Investment Co-op FAQ


Here are some frequently asked questions about the Co-op, and our answers. If you have questions that we should add to this page, please send them to CoastInvestmentCoop<at>gmail.com.

 

Q1. What are the strategic priorities of the Co-op?            

A1. The strategic properties of the Co-op are set by the board of directors of the Co-op. The BOD has determined the strategic priorities of the Co-op will be:

  • Affordable housing
  • Food security
  • Meaningful employment
  • Ecological restoration

 

Q2. What is the difference between equity and debt financing?            

A2. With a loan, an investor gives an investee funding in exchange for a promise, secured by collateral, to repay the loan at a specified rate of interest over a specified period of time.

With equity financing, the investor is buying an ownership share in the venture. (If you buy shares on the stock exchange, you are buying an ownership share in the company.) That share may gain value if the value of the overall venture increases. The investee still promises to repay the capital under agreed upon conditions, but equity shares do not require monthly payments (although they may earn dividends). Equity is generally more ‘patient’ than loans, since owners can be expected to have a long term commitment to the success of the venture.

 

Q3. How will my investment in the co-op improve my community?

A3. Your membership share value is deposited into the Co-op. The co-op then invests this pool of funds into appropriate community based projects which offer a high immediate social return on investment, and a long term return on financial investment.

The Sunshine Coast is full of talented committed citizens with ideas of how to improve the Sunshine Coast. For many of these projects to be successful they require financing. Ventures that have a community mandate—an emphasis on filling a local need or solving a problem ahead of making money—may have difficulty getting conventional financing. They may also take some time to build their financial return.

CCIC is designed to provide the type of financing called “patient capital” which eligible community based projects need to successfully launch.

 

Q4. Why is the Co-op offering equity financing instead of debt financing?            

A4. Several reasons. First, debt financing is already available through Community Futures, and the traditional banking sector. Community Futures, in particular, is willing to extend “character loans”, based more on a person’s track record and reputation in the community than their assets.

Equity financing is more difficult to source, and can help businesses that need several years to build a cash flow. For some businesses it is also important to have a trusted investor whose motives in investing are rooted in community values.

 

Q5. What are some examples of projects which the Co-op might invest in?

Q5. Micro businesses employing stay at home parents, new models to create affordable housing for retirees, local food production and processing facilities to increase our food security, innovative business ideas providing environmental benefits, e.g. recycling, composting or re-purposing of materials.

 

Q6. What is Community Futures?

Q6. Community Futures is a federally-funded organization that promotes rural economic development across Canada. There are 34 Community Futures offices in BC. The Sunshine Coast office has been providing loans, training, and advisory services for small businesses and entrepreneurs in our community for over 20 years.
━━━━━━━━━━━━━━━━
- _Your task_
Using the investment co-op FAQ above, explain in one to three sentences why the Co-op offers equity financing rather than debt financing.
━━━━━━━━━━━━━━━━
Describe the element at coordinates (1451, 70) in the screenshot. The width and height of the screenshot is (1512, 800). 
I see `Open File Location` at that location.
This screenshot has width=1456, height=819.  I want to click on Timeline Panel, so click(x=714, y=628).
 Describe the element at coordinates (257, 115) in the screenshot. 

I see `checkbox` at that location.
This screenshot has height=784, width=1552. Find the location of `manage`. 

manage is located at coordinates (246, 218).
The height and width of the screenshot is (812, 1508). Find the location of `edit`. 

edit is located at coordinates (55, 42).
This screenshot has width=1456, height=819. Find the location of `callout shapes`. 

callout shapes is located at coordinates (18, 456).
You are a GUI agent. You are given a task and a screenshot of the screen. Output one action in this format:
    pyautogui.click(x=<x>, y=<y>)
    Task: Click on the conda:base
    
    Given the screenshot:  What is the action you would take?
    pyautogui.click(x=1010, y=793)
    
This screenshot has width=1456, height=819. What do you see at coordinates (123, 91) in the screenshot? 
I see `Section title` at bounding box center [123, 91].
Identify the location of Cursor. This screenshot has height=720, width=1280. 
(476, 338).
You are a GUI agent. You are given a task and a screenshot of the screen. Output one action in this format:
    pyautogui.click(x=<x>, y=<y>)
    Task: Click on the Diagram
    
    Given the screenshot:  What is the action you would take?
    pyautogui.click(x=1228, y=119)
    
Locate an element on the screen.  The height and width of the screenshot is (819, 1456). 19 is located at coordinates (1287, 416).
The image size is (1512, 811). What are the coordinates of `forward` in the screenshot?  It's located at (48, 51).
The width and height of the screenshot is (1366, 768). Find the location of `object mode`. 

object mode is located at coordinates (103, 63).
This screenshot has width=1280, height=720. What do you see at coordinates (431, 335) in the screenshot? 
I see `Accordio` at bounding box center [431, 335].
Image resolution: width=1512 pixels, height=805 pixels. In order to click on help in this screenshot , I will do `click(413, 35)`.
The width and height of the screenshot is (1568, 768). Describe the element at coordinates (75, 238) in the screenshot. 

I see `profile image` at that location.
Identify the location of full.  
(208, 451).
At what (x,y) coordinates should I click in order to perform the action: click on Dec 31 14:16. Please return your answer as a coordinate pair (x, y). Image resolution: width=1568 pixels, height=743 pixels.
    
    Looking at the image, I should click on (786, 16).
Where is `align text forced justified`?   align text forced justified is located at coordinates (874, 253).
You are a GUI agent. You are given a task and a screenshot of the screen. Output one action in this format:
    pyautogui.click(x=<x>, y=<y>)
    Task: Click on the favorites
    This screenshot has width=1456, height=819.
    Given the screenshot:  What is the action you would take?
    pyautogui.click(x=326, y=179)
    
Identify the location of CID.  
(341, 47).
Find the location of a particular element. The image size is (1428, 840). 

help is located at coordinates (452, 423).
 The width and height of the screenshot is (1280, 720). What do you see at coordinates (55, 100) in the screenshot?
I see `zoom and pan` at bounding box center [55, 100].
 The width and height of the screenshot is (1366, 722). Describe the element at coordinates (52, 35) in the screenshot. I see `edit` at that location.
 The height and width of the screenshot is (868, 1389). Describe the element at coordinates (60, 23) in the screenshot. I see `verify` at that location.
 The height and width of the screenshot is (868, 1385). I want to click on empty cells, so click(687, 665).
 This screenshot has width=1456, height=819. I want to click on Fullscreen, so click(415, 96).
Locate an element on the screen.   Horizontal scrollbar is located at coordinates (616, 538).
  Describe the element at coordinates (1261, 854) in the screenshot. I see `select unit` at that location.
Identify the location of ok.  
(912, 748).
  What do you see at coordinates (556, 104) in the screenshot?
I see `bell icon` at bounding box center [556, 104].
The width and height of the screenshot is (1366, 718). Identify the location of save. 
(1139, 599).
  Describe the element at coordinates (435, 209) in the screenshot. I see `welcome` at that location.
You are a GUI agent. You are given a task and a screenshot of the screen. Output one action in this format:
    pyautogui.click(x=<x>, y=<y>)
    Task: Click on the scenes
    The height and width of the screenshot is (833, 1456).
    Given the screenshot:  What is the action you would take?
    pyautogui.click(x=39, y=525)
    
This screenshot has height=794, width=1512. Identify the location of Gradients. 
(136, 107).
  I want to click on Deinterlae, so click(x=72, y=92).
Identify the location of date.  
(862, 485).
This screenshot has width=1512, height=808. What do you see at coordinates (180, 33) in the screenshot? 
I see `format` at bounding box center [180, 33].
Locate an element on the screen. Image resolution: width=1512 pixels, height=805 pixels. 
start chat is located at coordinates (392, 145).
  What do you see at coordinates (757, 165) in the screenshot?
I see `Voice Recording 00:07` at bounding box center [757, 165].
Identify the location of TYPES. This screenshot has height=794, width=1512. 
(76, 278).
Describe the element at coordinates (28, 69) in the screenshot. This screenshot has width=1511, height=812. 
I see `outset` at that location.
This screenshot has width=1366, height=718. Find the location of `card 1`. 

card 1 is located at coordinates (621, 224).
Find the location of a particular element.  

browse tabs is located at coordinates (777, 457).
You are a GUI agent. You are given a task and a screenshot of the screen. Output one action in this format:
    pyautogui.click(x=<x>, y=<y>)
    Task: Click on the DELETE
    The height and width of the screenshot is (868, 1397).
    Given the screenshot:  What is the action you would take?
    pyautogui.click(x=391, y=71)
━━━━━━━━━━━━━━━━
- _Result of this exercise_
Debt financing is already available through Community Futures and traditional banks, but equity financing is harder to find and can help businesses that need several years to build cash flow. Some businesses also find it important to have a trusted investor whose reasons for investing are rooted in community values.